Here’s another nifty ambient data display, though not commercial yet. Take an illustration, say a calming tropical beach scene, and then tie elements of the picture to incoming data streams. As we read on the Technology Research News website:
The dedicated information screen in Stasko’s office displays a beach theme. A sailboat moves from left to right between 9 a.m. and 6 p.m. to keep time. The type of clouds in the sky reflect the weather in Pennsylvania where his parents live. A large seagull shows the Dow Jones performance: minus 200 points is the left edge of the screen and plus 200 is the right. Mousing over elements in the image makes small text balloons pop up to display, for instance, “42 degrees.” When Stasko gets email from his wife, a towel appears on the beach chair.
It may sound a little silly now, but I’m certain there will be lots of this kind of thing in the near future. Then again, just imagine how puzzled your co-workers would be if you jumped up and yelled “Oh my God! Look where that sea gull is!” and ran out of the office.
This new baby gig is making it hard to stay up late and blog, but I finally got around to trying out some RSS syndication software, and I can now safely say that I get it. I knew it was useful… it made sense, but I hadn’t really experienced how valuable it was until I tried it myself.
If you’ve never heard of RSS before, it’s really simple. I mean, it’s REALLY really simple, because RSS stands for Really Simply Syndication. That is, it’s a way for a site, any site, to provide a freeze-dried condensed version of what’s happened recently. I have one here at http://www.starchamber.com/index.rdf. Take a look at it to see what it looks like. It’s just an abbreviated XML version of my latest posts. But if you subscribe to the RSS feeds for a lot of interesting sites, it changes how you look at the web.
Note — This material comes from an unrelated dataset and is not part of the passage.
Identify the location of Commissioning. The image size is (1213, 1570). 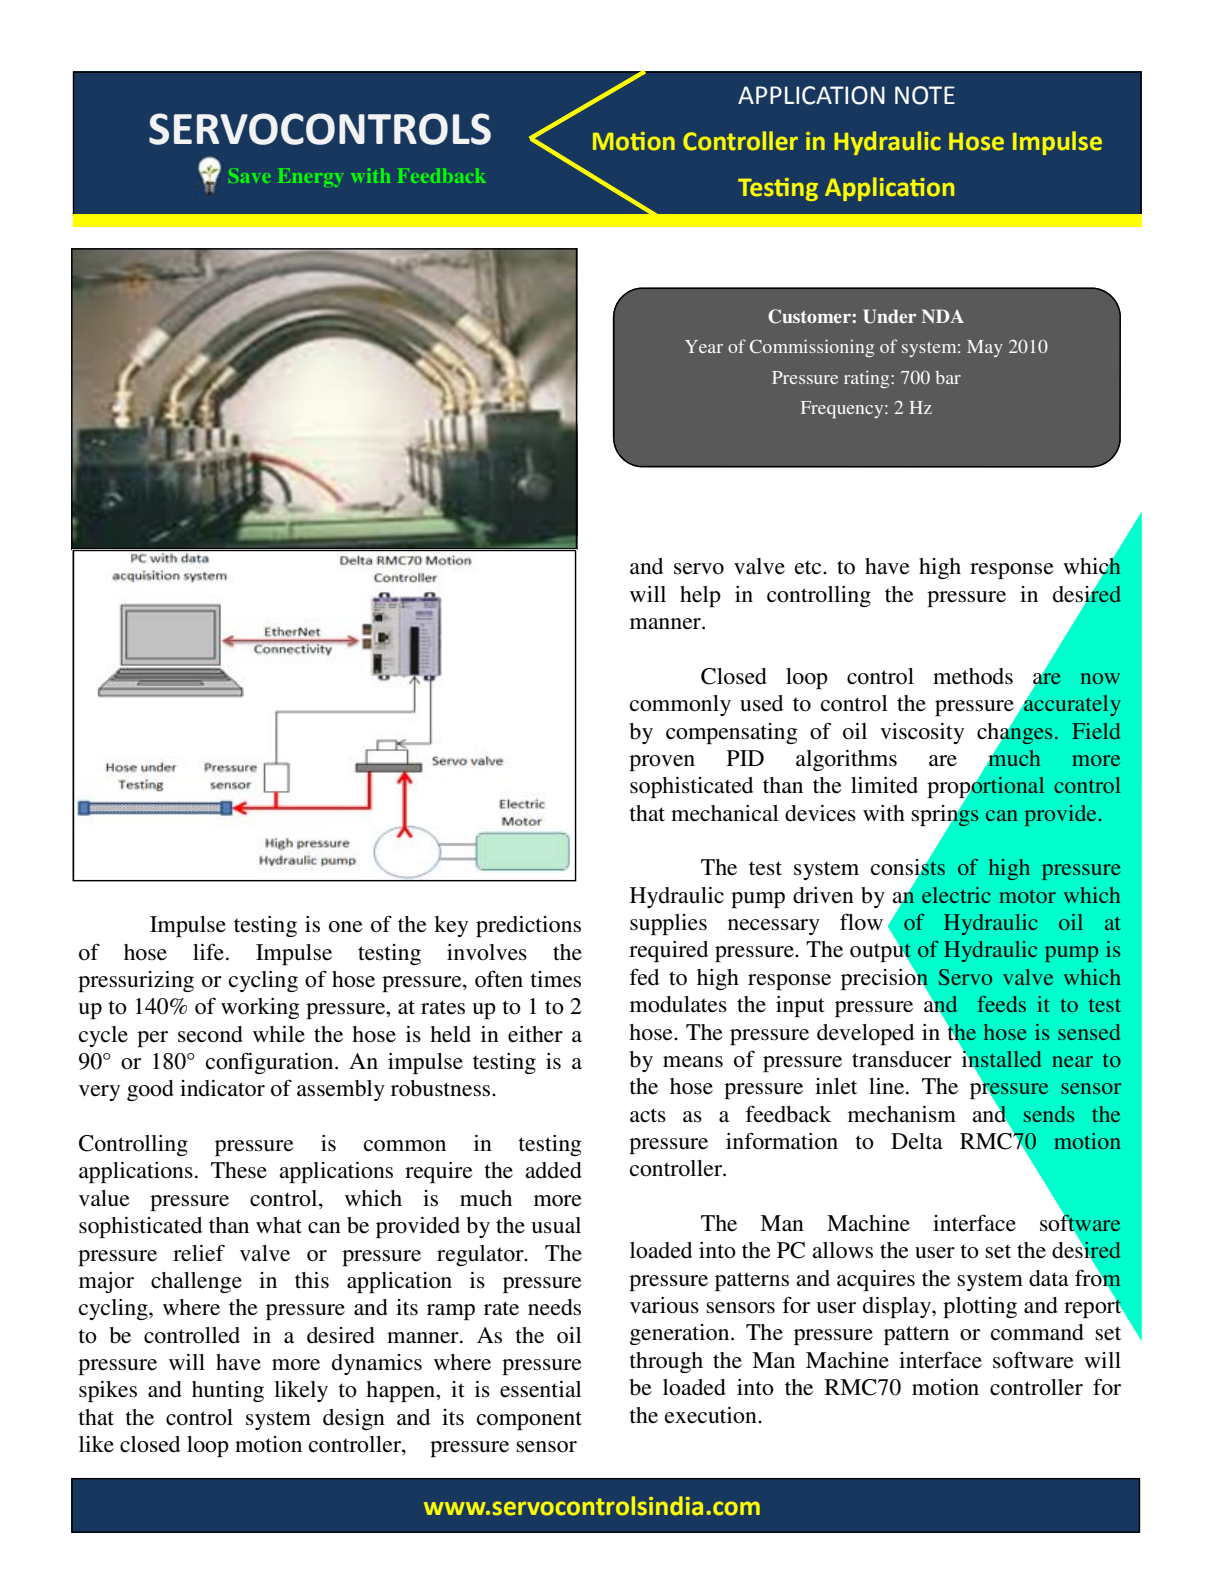
(812, 348).
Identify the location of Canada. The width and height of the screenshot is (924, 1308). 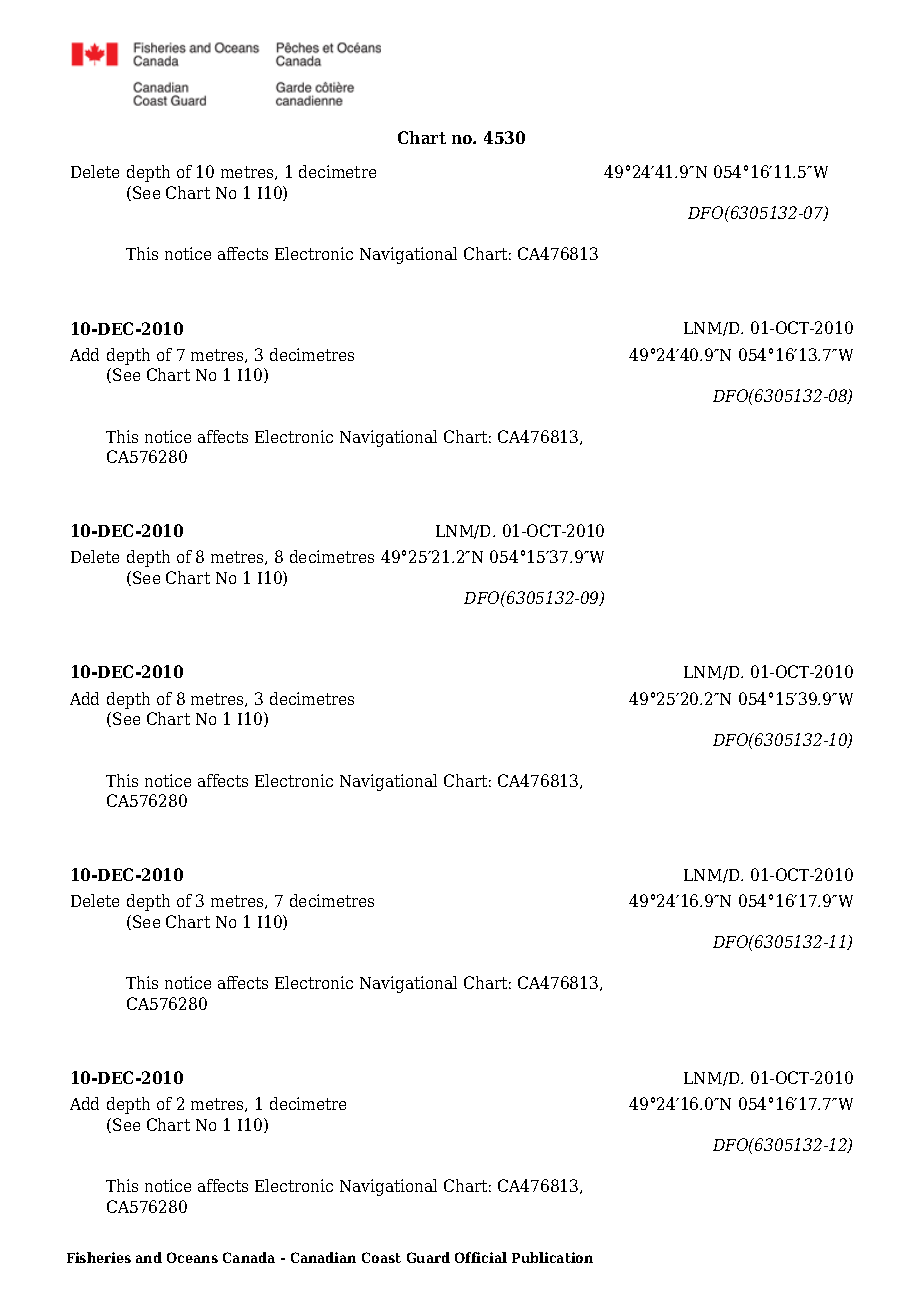
(249, 1257).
A few eons ago, during the Great Dot-Com Era, there were a number of companies trying to create “MyPage” personal newspaper sites (octopus.com is the only I can recall right now). They all failed. But the idea wasn’t fundamentally flawed. Something was off about the timing and the approach. RSS might change that. I use an RSS aggregator called Aggie (there are lots of others; see the bottom of this page). It works very well, and it lets me scan in one document the (new) daily content from a number of blogs, newspapers, and magazine sites. It’s a faster way to sift through lots of information, and it finally starts to deliver on the promise of the personalized newspaper.